Expanding settings for medical specialist training

2. Recommendations

Page last updated: October 2006

  1. Implementation of an expansion of specialist training settings should be phased in gradually to coincide with the increased number of medical school graduates and subsequent specialist trainees.

  2. The priority and focus of the expansion of specialist training settings should be to meet the educational requirements of specialist training programs unable to be met adequately in current training settings.

  3. Training opportunities and any constraints need to be identified by jurisdiction, speciality and setting; specific programs should be implemented flexibly and responsively. In most cases, changes to training settings should be implemented incrementally.

  4. Implementation should be undertaken on the basis of agreed national principles that are developed from the overarching and operational principles identified by the Reference Group, with flexibility to be able to respond to speciality, setting and jurisdictional variation and requirements.

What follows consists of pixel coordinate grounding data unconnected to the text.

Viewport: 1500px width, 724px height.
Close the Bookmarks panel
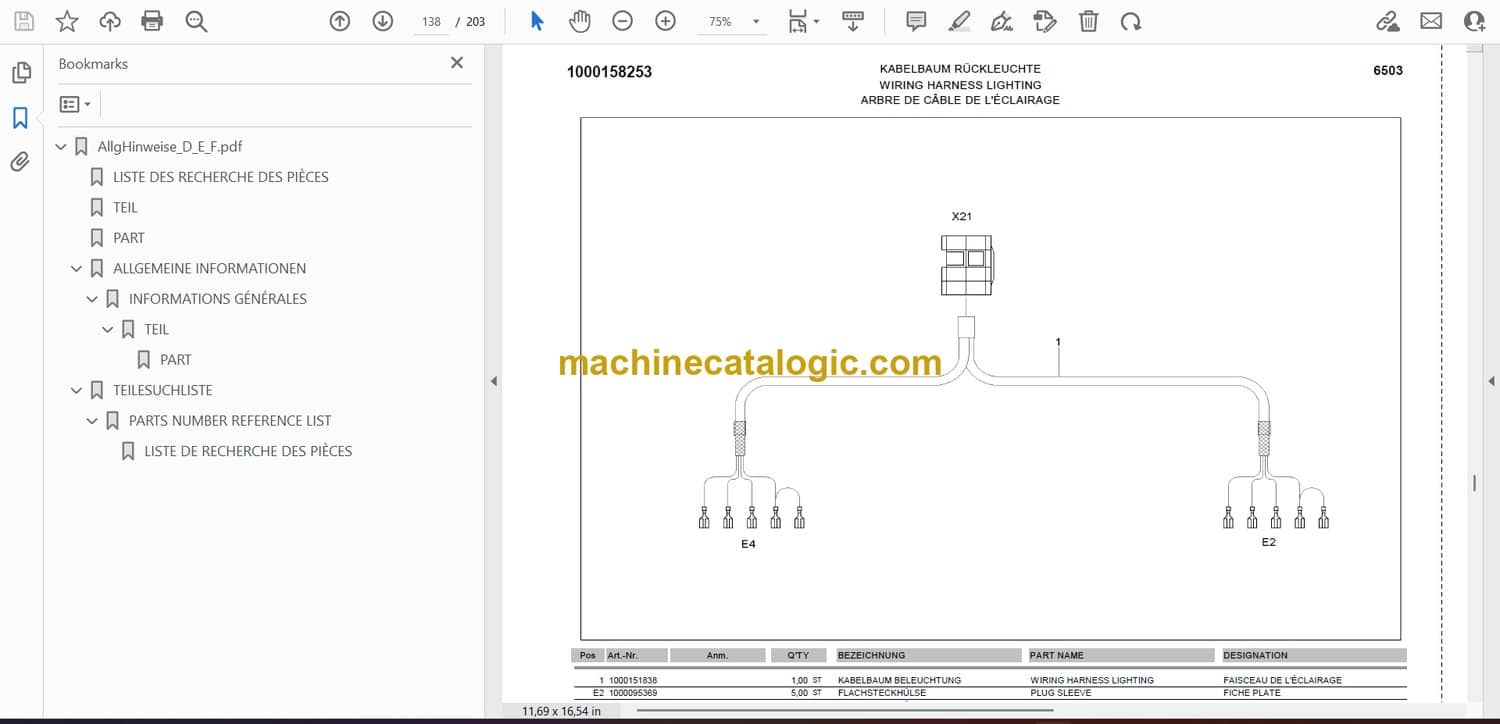457,63
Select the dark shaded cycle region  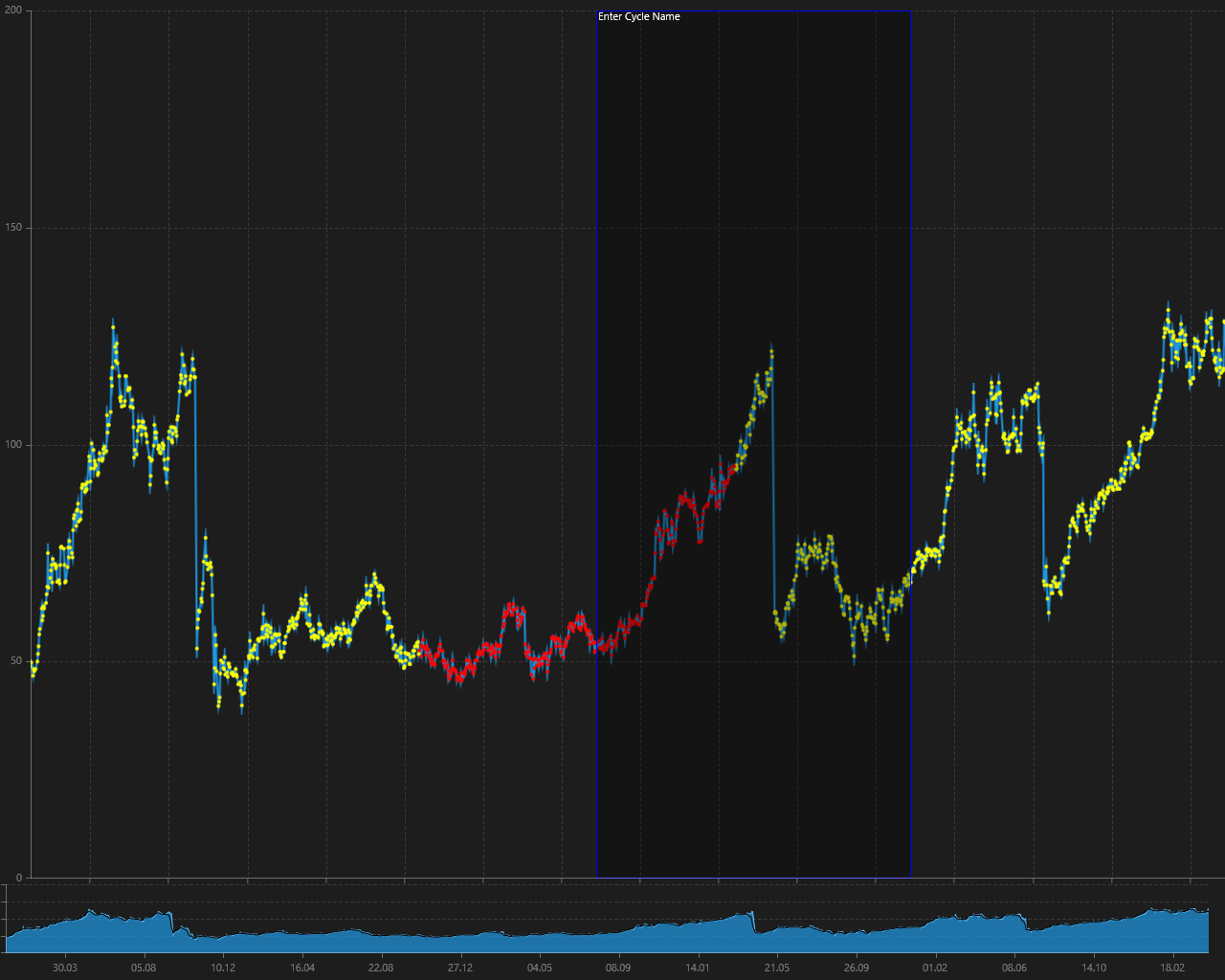(x=753, y=444)
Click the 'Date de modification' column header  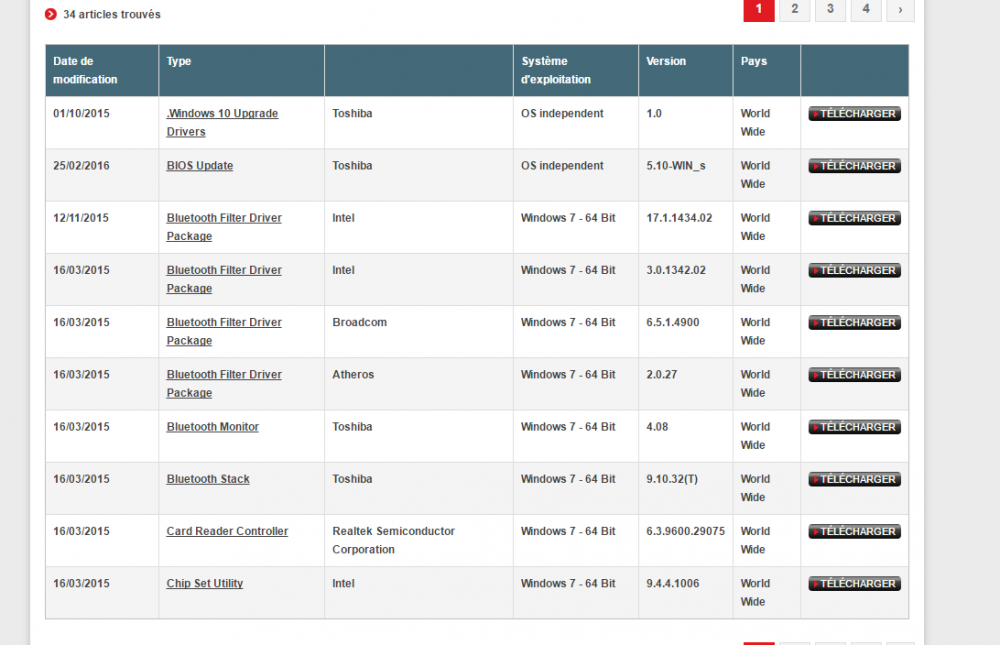(85, 70)
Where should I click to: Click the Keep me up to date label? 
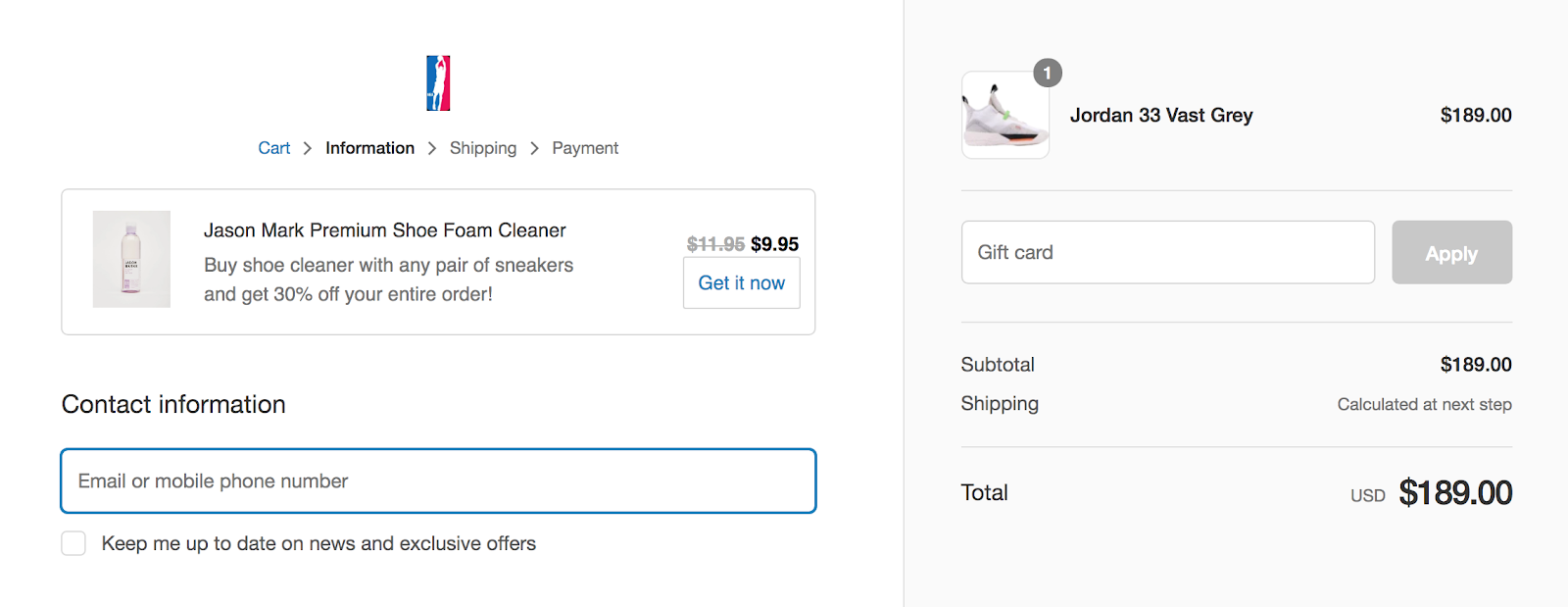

  5. The system of training rotations should reflect that public teaching hospitals will continue to be the central point of training for most specialties, and that trainees should experience training in a range of settings as needed to meet educational requirements.

  6. The Medical Specialist Training Steering Committee should consider the options of a council or advisory committee for governance and administration of a program to expand specialist training settings. The arrangements should be developed with recognition of the contributors of funding, quantum of funds, and the chosen governance option.

  7. The governance structure should be established as a transitional body in the first instance, reviewed after 2 full years of operation.

  8. Membership of any governance structure should reflect the key stakeholder groups including jurisdictions, colleges, trainees and consumers.

  9. Mechanisms should be established to monitor the effectiveness of the system and the uptake of training opportunities in the expanded range of settings by number, jurisdiction, (sub)specialty and setting.

  10. A review of the transitional governance arrangements should consider the effectiveness and appropriateness of the structure in light of more significant implementation with the increase in medical specialist trainee numbers from 2010.

  11. The responsibilities of the chosen governance structure will be to administer an expansion of medical specialist training settings; it will not extend to administration of existing training arrangements.

  12. The Reference Group notes the increased number of graduating medical students who will be entering vocational training in the coming years and commends the expansion of training settings as one important mechanism to address this issue.